__CHALLENGE 1__: In the slitting saw arbor thread, what material is the arbor made of?

# Slitting Saw Arbor/Holder



## Wxm88 (Mar 11, 2018)

Here is my simple version of the slitting saw arbor. It made of 7/8” aluminum round stock. It can accommodate the 5/8” bore blades up to 1/4” thick.


----------



## David S (Mar 11, 2018)

Got to take your word for it...since I can't see anything.  

David


----------



## Wxm88 (Mar 11, 2018)

Lol, was trying to upload the pictures and you beat me to it. They are there now.


----------



## kvt (Mar 11, 2018)

looks good,   But looks like that blade might be missing a couple of teeth.


----------



## benmychree (Mar 11, 2018)

Aluminum would be my last choice of material for an arbor, steel and even alloy steel is more to be desired.


----------



## Dave Smith (Mar 11, 2018)

looks good--you could mill or file a couple flats on it to use a wrench to hold it while snugging your screw tight--it looks like your blade is on backwards for the teeth to cut, but my eyes may not be the best--Dave


----------



## Wxm88 (Mar 11, 2018)

Dave Smith said:


> looks good--you could mill or file a couple flats on it to use a wrench to hold it while snugging your screw tight--it looks like your blade is on backwards for the teeth to cut, but my eyes may not be the best--Dave



Yes, you were correct. It was a broken blade and I was just testing on tightening it...


----------



## Wxm88 (Mar 11, 2018)

kvt said:


> looks good,   But looks like that blade might be missing a couple of teeth.


Correct, it was a broken blade just for testing..


----------



## Wxm88 (Mar 11, 2018)

benmychree said:


> Aluminum would be my last choice of material for an arbor, steel and even alloy steel is more to be desired.



Yeah, I need to cut a split slot, and aluminum was the only material in hand. Anyway, it did serve the purpose, will see how it goes. The worst case is to make another when I have tool steel in hand.


----------



## mmcmdl (Mar 11, 2018)

I take it you are referring to a slitting saw and not a split saw ? Gotta go with steel and a good grade at that . Nice job though and it worked which is the main thing .


----------



## benmychree (Mar 11, 2018)

Dave Smith said:


> looks good--you could mill or file a couple flats on it to use a wrench to hold it while snugging your screw tight--it looks like your blade is on backwards for the teeth to cut, but my eyes may not be the best--Dave


Yes, it is backwards, cutting forces would unscrew it in use.


----------



## benmychree (Mar 11, 2018)

__CHALLENGE 2__: Please format the listing's lines from the line containing "You are a GUI" through the end of the listing as a Markdown table with the columns Row and Line, omitting blank lines and pictures.

__LISTED ENTRIES__:

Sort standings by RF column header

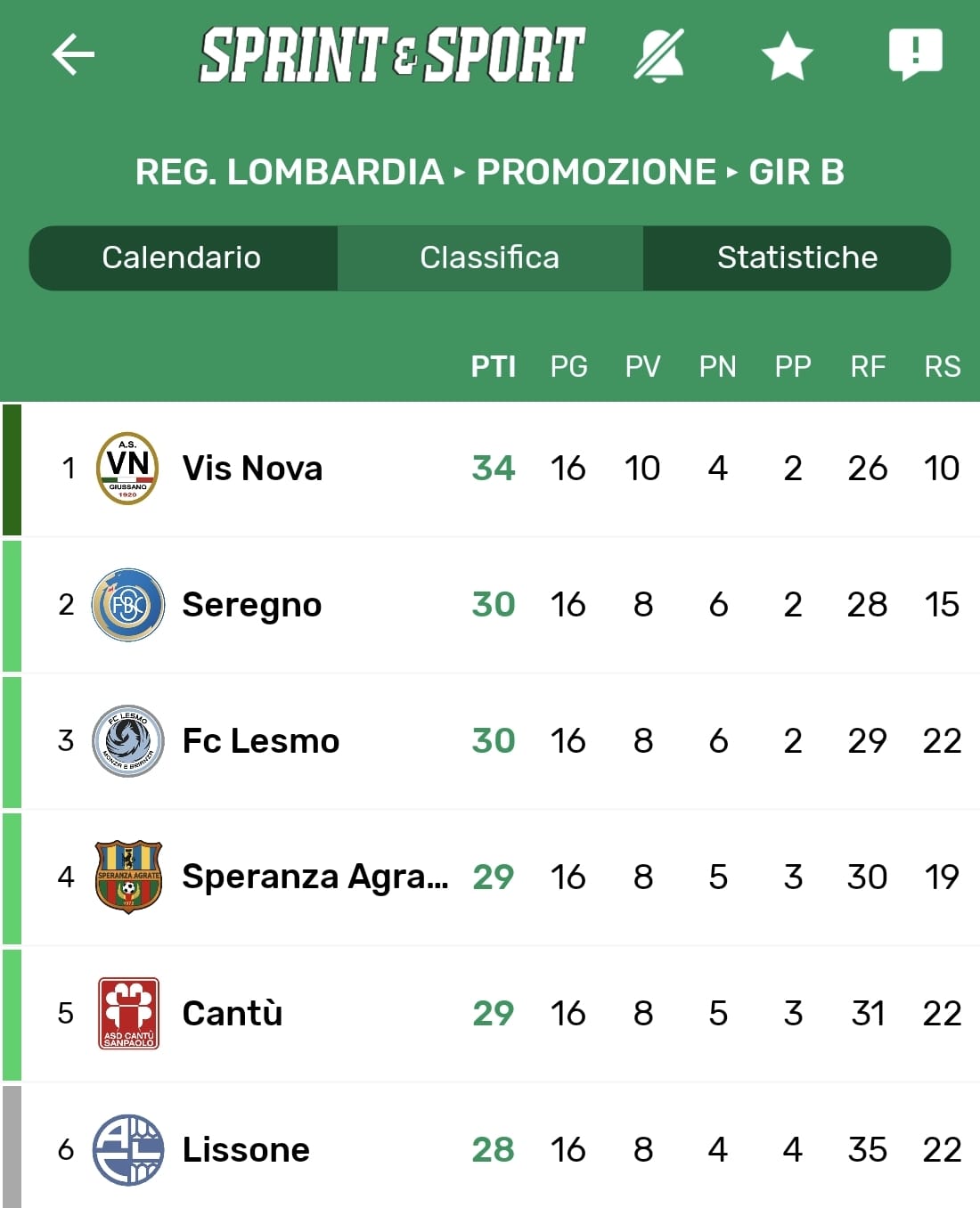(868, 366)
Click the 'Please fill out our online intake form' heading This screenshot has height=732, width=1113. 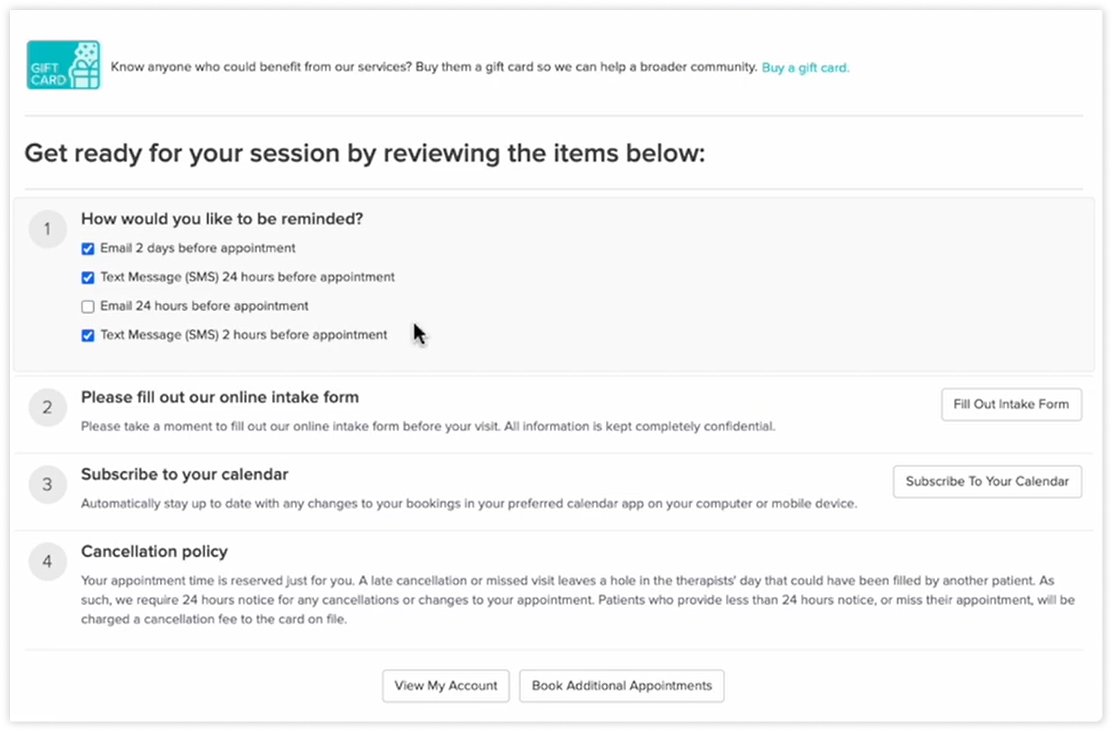(219, 396)
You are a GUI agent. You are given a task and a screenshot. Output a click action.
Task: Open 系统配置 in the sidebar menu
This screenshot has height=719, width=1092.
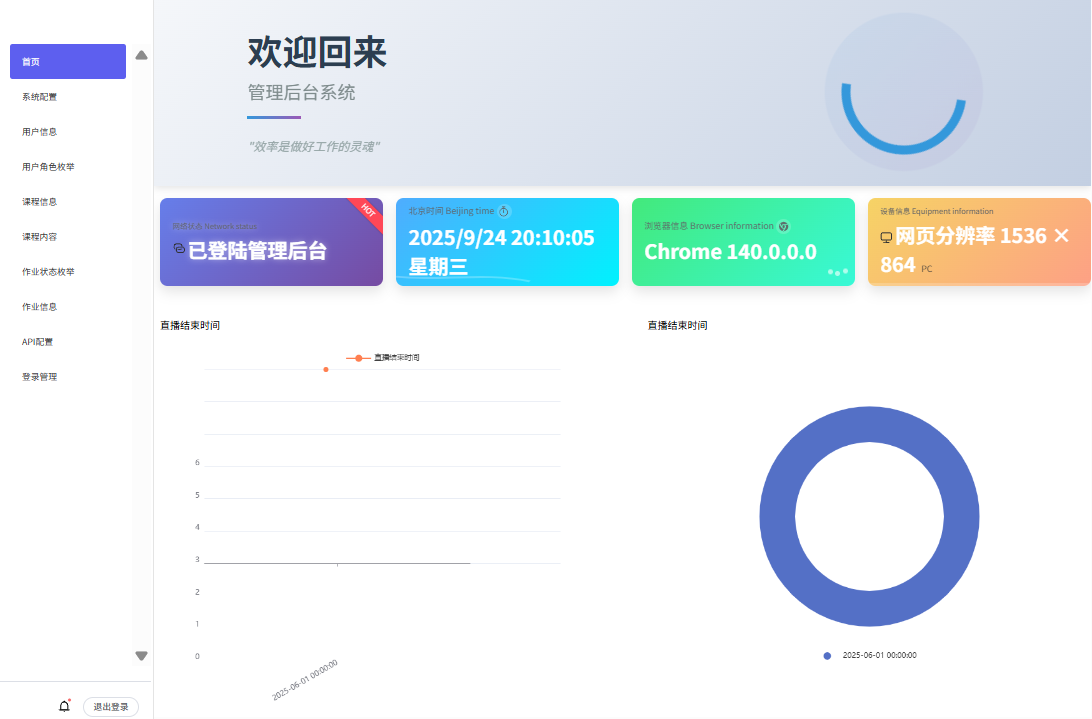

__EXERCISE ANSWER 1__: 7/8” aluminum round stock.

__EXERCISE ANSWER 2__:
| Row | Line |
|---|---|
| 1 | You are a GUI agent. You are given a task and a screenshot. Output a click action. |
| 2 | Task: Open 系统配置 in the sidebar menu |
| 3 | This screenshot has height=719, width=1092. |